C’est d’autant plus troublant que le film se veut une méditation sur la mort, filmée à travers l’histoire d’un homme, Mathieu (Gaspard Ulliel), et d’une femme, Hélène (Vicky Krieps), qui souffre d’une maladie auto-immune inguérissable. Ne supportant plus la pitié embarrassée qu’elle lit dans les regards de ses proches, la jeune femme va peu à peu s’isoler, embrasser la solitude et la compagnie d’un blogueur norvégien dans le même état qu’elle.

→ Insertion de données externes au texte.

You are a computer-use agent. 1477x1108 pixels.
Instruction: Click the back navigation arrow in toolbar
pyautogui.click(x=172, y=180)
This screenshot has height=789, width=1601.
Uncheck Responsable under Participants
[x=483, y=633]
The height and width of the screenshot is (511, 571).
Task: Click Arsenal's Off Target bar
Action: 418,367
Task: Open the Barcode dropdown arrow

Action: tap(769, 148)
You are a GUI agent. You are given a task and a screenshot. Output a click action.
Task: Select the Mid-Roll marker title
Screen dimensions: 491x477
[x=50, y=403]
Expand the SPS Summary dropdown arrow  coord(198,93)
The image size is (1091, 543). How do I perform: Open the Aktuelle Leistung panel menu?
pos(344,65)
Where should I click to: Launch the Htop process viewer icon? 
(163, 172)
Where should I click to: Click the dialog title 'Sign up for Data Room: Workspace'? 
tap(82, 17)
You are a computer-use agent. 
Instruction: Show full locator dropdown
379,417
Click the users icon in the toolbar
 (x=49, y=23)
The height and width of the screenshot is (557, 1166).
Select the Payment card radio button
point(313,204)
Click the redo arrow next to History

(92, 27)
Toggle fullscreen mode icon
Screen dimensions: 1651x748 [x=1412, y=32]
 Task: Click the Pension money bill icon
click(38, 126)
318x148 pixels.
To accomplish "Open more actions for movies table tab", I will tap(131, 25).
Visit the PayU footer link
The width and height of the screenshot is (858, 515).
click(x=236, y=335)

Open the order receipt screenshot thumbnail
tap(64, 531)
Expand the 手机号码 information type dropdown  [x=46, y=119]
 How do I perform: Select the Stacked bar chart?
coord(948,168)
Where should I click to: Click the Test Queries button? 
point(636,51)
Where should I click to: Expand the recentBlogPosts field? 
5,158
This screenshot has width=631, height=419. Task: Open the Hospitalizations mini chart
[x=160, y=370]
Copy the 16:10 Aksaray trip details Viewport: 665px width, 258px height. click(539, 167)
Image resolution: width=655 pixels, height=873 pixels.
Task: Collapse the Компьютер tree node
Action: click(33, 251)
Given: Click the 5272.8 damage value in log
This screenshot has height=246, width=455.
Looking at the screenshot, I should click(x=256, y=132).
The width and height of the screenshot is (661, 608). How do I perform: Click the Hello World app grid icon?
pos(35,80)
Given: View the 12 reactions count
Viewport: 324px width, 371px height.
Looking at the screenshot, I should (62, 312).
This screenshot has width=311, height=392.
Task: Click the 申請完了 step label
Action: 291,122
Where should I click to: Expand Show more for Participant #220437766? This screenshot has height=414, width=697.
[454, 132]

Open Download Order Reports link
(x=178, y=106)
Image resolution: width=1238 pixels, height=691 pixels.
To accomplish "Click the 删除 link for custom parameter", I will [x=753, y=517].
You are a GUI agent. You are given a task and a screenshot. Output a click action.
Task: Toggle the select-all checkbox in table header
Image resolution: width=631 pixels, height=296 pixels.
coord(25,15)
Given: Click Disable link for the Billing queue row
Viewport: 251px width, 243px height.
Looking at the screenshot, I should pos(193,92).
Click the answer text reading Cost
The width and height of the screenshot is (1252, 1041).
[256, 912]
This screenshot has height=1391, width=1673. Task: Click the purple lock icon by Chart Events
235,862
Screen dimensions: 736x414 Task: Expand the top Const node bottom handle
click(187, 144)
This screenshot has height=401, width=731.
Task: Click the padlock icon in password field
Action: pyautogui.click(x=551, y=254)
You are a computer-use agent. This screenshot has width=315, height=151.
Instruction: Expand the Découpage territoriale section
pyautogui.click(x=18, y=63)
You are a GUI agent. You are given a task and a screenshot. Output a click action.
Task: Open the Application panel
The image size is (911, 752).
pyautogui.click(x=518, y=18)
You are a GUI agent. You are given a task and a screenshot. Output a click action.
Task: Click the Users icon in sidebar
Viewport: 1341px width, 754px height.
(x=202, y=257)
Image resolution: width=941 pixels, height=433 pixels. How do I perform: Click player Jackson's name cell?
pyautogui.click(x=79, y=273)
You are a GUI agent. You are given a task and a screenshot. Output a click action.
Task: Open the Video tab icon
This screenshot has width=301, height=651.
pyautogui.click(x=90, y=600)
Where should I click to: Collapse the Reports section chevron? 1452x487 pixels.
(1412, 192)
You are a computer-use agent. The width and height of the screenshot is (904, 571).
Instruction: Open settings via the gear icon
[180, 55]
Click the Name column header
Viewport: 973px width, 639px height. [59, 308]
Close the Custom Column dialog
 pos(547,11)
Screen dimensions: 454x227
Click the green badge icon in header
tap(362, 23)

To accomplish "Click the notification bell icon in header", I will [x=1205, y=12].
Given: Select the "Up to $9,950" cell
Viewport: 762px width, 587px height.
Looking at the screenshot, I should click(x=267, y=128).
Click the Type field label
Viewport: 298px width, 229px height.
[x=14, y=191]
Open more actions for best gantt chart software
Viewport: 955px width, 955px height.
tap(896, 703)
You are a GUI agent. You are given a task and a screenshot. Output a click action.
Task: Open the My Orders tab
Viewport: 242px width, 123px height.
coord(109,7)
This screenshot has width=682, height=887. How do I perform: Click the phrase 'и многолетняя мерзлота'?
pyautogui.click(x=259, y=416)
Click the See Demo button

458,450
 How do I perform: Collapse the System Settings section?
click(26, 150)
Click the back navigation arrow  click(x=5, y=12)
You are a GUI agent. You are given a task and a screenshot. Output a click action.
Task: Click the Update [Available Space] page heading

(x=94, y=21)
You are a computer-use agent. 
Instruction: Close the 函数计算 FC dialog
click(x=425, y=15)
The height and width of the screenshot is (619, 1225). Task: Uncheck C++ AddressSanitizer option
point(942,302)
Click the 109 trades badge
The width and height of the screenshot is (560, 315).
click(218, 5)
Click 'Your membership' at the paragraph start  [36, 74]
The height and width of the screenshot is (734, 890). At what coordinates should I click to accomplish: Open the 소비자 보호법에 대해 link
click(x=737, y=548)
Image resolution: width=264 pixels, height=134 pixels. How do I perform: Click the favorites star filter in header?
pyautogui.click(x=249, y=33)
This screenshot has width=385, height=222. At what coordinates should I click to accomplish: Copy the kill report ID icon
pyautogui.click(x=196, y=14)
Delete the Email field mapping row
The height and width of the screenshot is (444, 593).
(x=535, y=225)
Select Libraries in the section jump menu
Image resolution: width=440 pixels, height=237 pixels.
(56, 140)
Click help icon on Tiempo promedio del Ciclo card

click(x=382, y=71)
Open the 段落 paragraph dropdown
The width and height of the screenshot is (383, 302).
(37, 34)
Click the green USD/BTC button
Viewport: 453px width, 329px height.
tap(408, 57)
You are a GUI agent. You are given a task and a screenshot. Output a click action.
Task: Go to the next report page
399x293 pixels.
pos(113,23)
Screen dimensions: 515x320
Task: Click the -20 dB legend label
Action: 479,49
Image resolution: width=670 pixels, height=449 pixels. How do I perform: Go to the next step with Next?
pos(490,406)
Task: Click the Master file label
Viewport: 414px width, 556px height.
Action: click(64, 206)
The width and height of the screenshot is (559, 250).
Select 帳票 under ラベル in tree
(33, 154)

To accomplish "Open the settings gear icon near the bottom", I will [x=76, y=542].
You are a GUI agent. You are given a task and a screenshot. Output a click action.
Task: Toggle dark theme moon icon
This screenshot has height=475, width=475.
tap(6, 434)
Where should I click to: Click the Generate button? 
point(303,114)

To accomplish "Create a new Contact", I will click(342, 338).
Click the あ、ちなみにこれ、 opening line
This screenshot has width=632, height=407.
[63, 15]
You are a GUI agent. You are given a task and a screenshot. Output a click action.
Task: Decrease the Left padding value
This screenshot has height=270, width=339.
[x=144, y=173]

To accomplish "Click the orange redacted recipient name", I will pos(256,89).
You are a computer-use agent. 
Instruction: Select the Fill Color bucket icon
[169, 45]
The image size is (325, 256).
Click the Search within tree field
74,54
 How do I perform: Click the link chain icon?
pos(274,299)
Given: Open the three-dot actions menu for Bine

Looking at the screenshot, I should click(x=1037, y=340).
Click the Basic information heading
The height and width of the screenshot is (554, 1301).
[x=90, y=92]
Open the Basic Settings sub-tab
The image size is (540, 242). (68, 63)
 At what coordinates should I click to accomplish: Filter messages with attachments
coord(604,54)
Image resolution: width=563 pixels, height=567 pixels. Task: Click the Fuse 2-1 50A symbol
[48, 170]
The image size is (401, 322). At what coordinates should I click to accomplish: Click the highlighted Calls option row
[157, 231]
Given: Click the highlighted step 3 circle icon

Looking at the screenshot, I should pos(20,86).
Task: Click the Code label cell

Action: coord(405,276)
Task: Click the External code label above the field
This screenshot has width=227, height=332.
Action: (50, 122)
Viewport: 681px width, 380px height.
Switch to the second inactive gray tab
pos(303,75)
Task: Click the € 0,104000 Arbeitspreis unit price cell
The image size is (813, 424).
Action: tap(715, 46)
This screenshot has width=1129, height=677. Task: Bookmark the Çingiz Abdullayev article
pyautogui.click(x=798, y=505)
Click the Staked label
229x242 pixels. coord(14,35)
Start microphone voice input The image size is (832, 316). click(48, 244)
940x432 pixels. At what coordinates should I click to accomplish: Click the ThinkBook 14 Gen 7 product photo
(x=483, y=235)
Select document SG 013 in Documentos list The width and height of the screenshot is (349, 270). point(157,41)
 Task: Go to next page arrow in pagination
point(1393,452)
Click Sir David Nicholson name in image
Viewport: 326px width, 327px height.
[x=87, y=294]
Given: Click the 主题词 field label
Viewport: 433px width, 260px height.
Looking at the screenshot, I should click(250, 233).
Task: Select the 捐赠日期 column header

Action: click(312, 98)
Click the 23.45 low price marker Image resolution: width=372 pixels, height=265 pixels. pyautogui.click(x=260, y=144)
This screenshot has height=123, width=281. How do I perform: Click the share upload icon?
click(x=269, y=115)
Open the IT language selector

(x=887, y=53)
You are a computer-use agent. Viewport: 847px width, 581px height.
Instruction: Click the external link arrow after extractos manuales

En dehors de ses accents douloureusement prophétiques, le film, centré sur l’histoire de l’isolement d’Hélène, veut saisir au plus près comment la maladie reconfigure l’amour, la vie sociale, l’idée même d’avenir. Et comment il devient vite insupportable d’être une mourante au milieu des vivants. Hélène voyage seule en Norvège pour retrouver ce blogueur, qui lui prête sa petite cabane près d’un fjord. Dans sa retraite, la jeune femme vit de peu, de balades, de sommeil, de repas pris en compagnie de son nouvel ami, et sous l’œil d’un soleil norvégien qui ne décline jamais.

Exil norvégien

Dans ce paysage pris dans la glace, la maladie se résume à un état de flottement beaucoup plus supportable. C’est ce qui semble intéresser Emily Atef : déprendre la maladie de sa seule appréhension médicale, sociale, en la déplaçant au milieu d’une nature indifférente. Une déterritorialisation salvatrice pour l’héroïne comme pour le film : s’extirpant de France, Plus que jamais se détache aussi du cinéma français et de ses automatismes, dans lesquels la première partie, qui relevait plus d’une mise en place, s’engouffrait.

Cet exil norvégien figure une stase, un espace-temps dévolu à l’observation de son actrice, Vicky Krieps : la caméra capte à coups de gros plans ce visage aux allures de petite chouette, étrange rémanence de Meryl Streep, jeune. L’actrice luxembourgeoise s’avère fondamentalement désancrée, toujours en fuite – échappée qui avait d’ailleurs commencé avec Serre moi fort, de Mathieu Amalric (2021).

Réduit à des apparitions en visio, Mathieu finit par rejoindre Hélène. C’est d’ailleurs ici que leur amour s’incarne enfin, notamment lors d’une très belle scène d’étreinte, moite, longue et forcément émouvante tant les derniers résidus de fiction s’y dissolvent. On laissera le spectateur découvrir la dernière séquence qui, en choisissant d’éloigner lentement Mathieu de notre regard, scelle le destin du film, tour à tour portrait d’une actrice et tombeau d’images pour un acteur.